Y desaparece. Nos quedamos pensativos. ¡Demasiadas llamadas sospechosas! O
quizás somos unos mal pensados. Cerramos
la puerta. Vuelta al sofá. Nos volvemos a sentar. A recostar, por no
repetir la palabra sentar. Podríamos escribir: Acomodar. Respaldar, lo que
quieras. Intentamos relajarnos. No han pasado ni veinte minutos… ¡Toc! ¡Toc!
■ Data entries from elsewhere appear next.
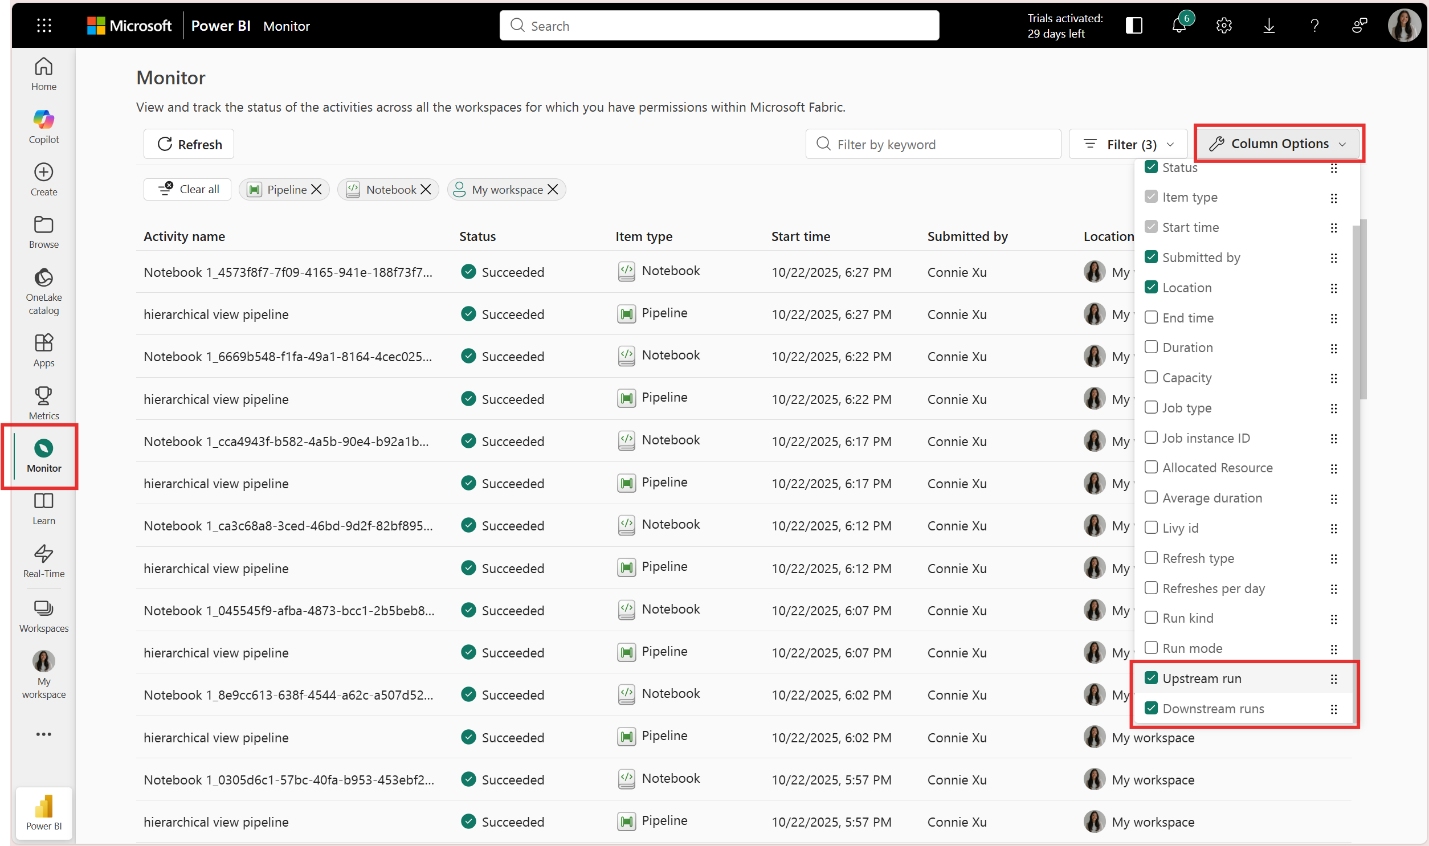The width and height of the screenshot is (1429, 846).
Task: Uncheck the Upstream run column
Action: pyautogui.click(x=1151, y=678)
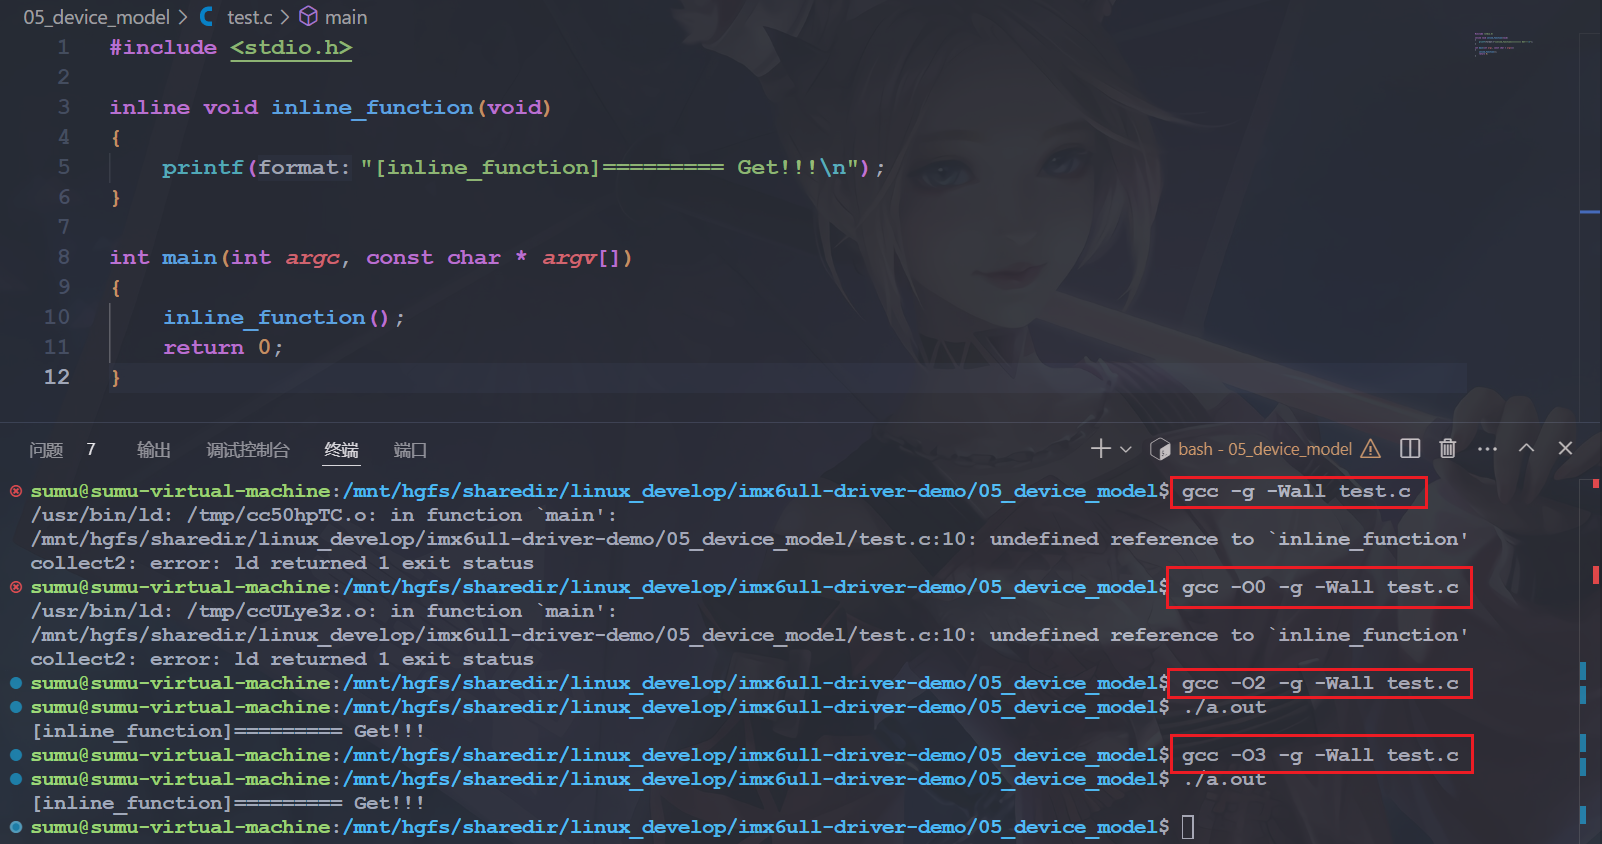This screenshot has width=1602, height=844.
Task: Close the bottom panel
Action: click(1565, 449)
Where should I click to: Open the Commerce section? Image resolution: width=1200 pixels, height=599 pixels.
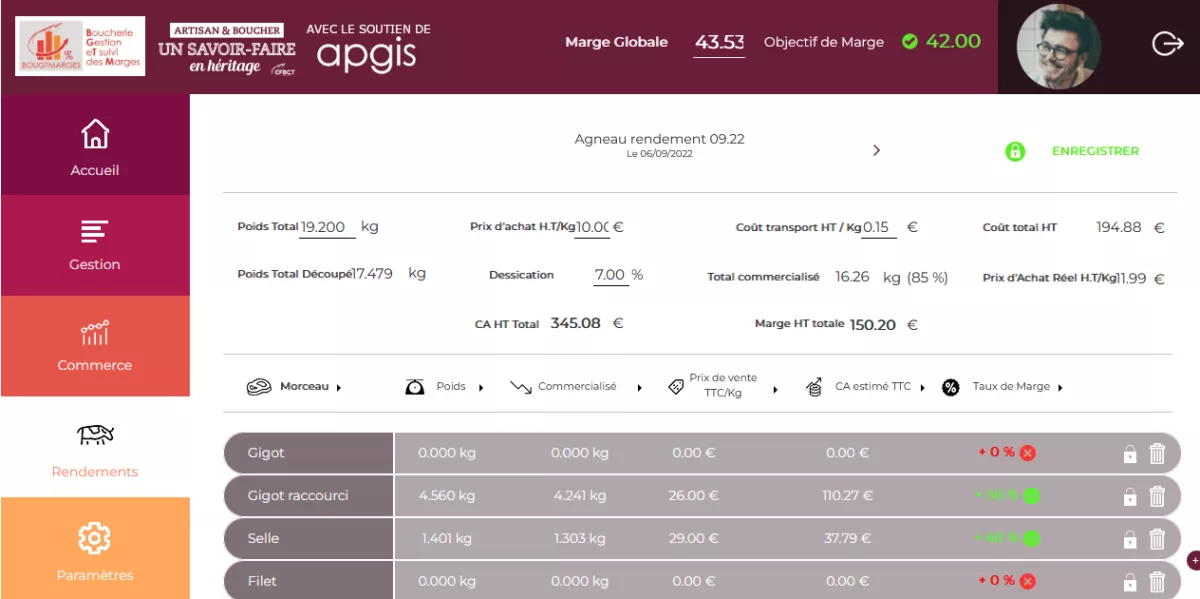point(95,346)
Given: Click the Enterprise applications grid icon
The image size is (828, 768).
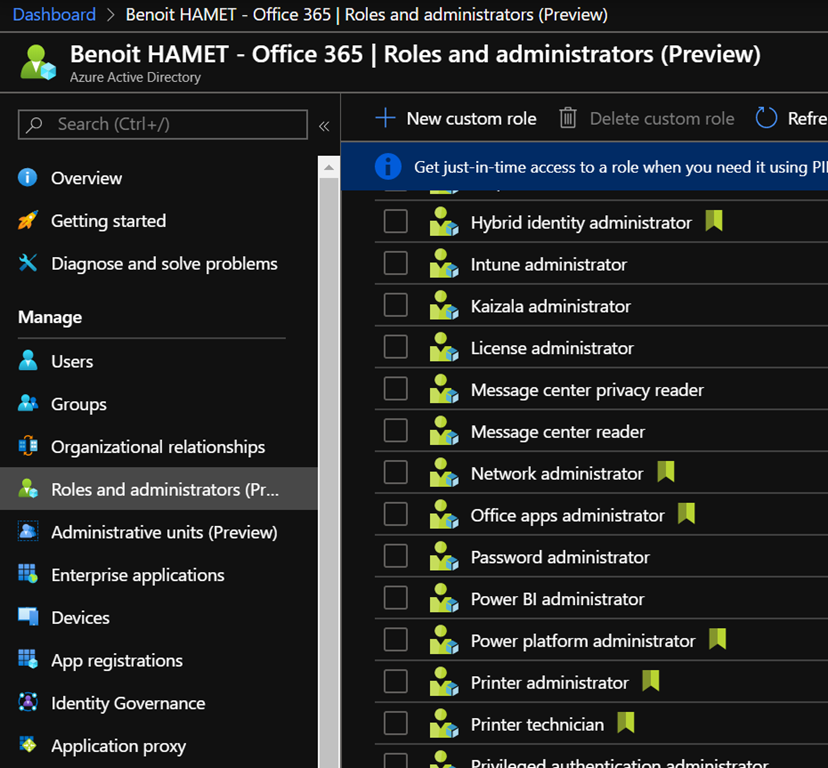Looking at the screenshot, I should coord(28,575).
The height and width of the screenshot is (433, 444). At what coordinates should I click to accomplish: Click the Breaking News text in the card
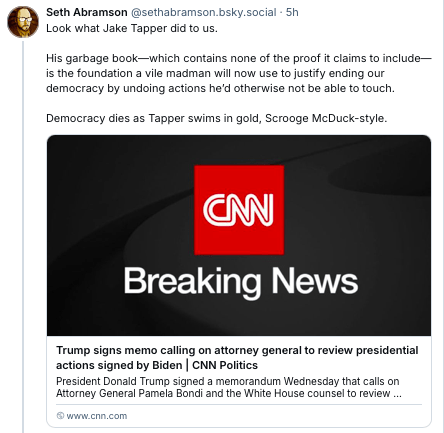click(x=241, y=282)
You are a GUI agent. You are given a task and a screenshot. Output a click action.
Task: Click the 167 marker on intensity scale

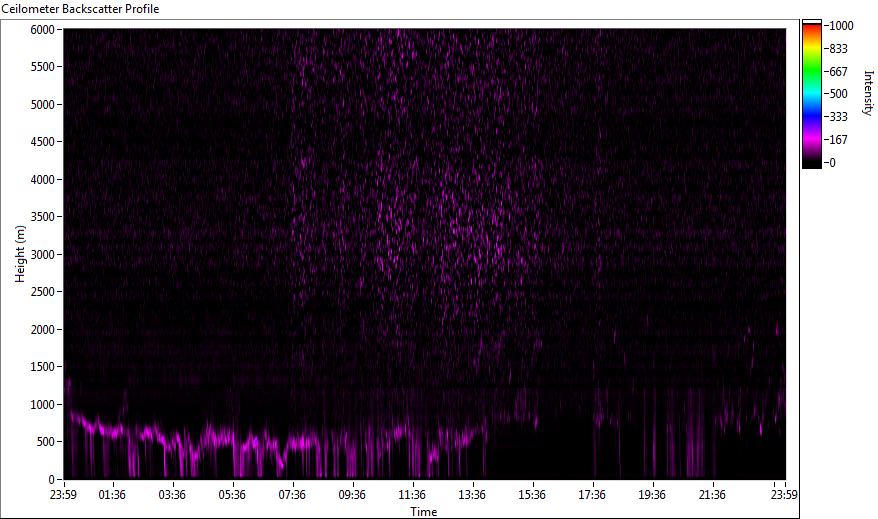837,140
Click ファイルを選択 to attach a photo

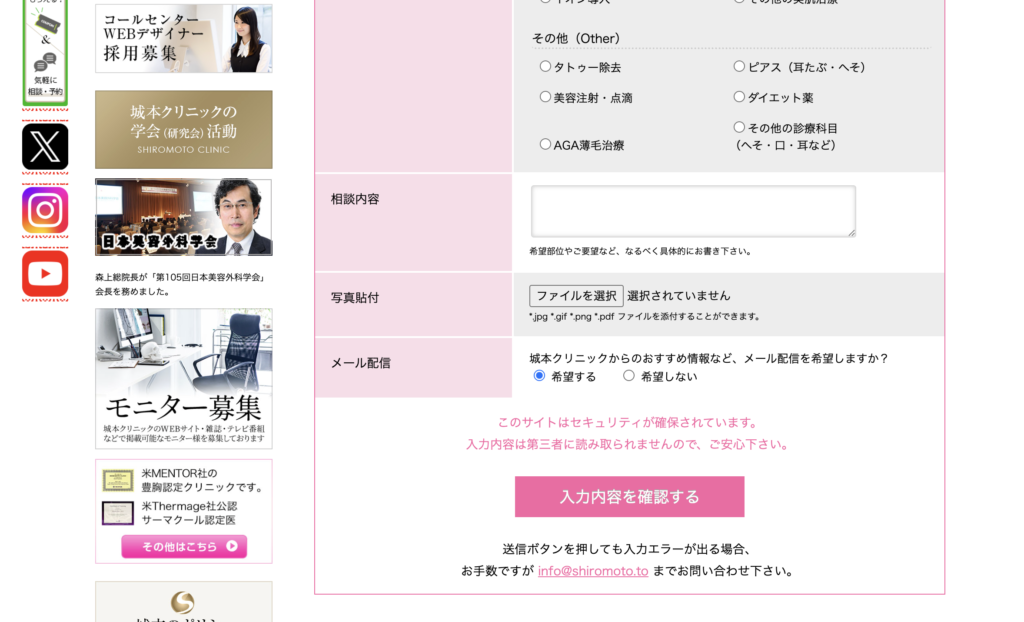[577, 296]
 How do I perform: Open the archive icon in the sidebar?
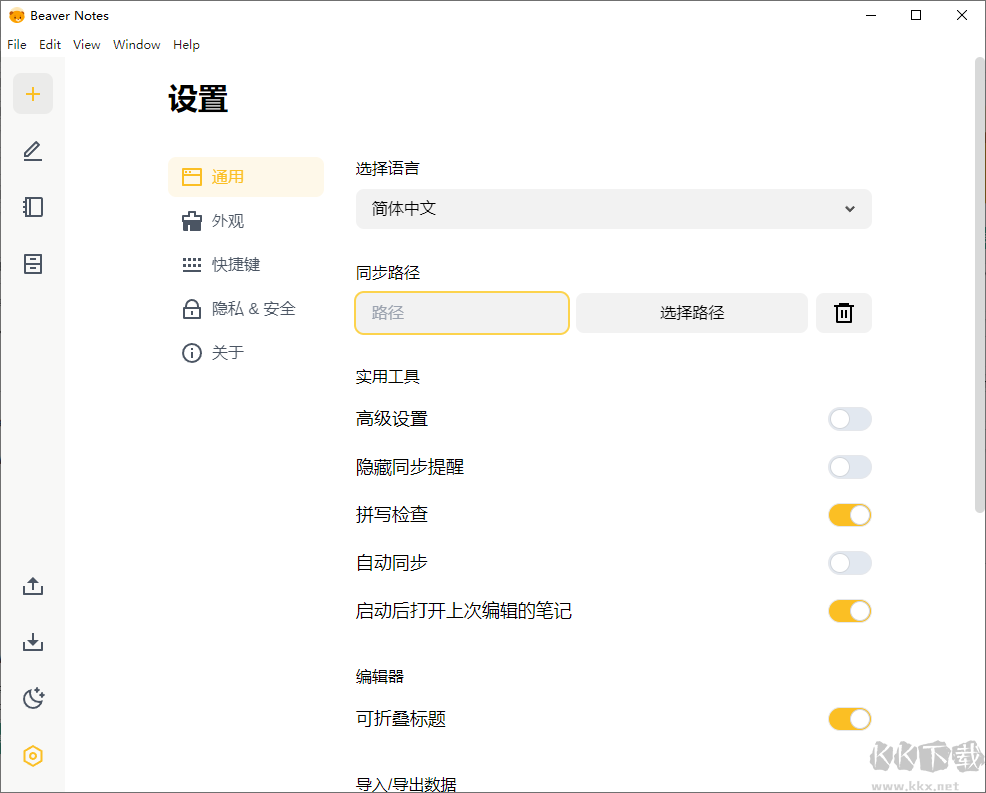(x=33, y=264)
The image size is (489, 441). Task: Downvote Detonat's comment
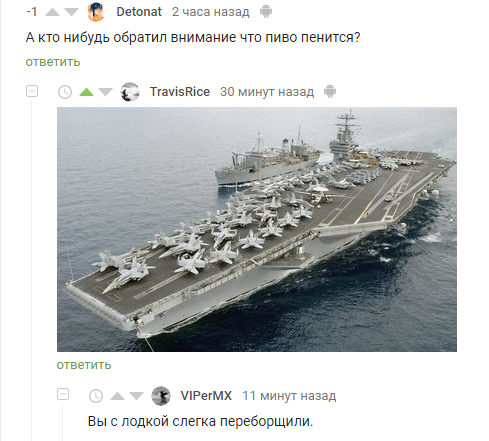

¿Otra vez? Nos levantamos. Abrimos la puerta… y nos encontramos a un sesentón
de un metro sesenta, en batín, el batín desabrochado, enseñando su partes
pudendas y nefandas, y... en la mano derecha… tres botellas de cava, la mano
izquierda apoyada en la cadera, con mohín incluido. ¡Jolín! ¡¡¡…!!! ¿¿¿…??? ¿pero qué pasa? Sorry. Sorry. Sorry.
Debíamos de haberlo seguido. ¿pero qué pasaba en esa habitación? ¿…? ¡…!
¿¿¿…??? ¿¿¿…??? ¡¡¡…!!! ¡Toc! ¡Toc! ¿otra vez? Esta vez son dos empleadas del
hotel. ¡Hola! ¡Hola! ¡Hola! Mientras nos saludan y sonríen, nos preguntan si
necesitamos algo, “Sí, que nos aclaren, el meneo de la habitación”, y
sonriendo, sonriendo nos dejan unos bombones, nos abren la cama, toman notas y
desaparecen. ¡Bye! ¡Bye! ¡Bye! Nos quedamos sin saber la esencia misma del
asunto. Además, nos han fastidiado, ya no tenemos ganas de dormir.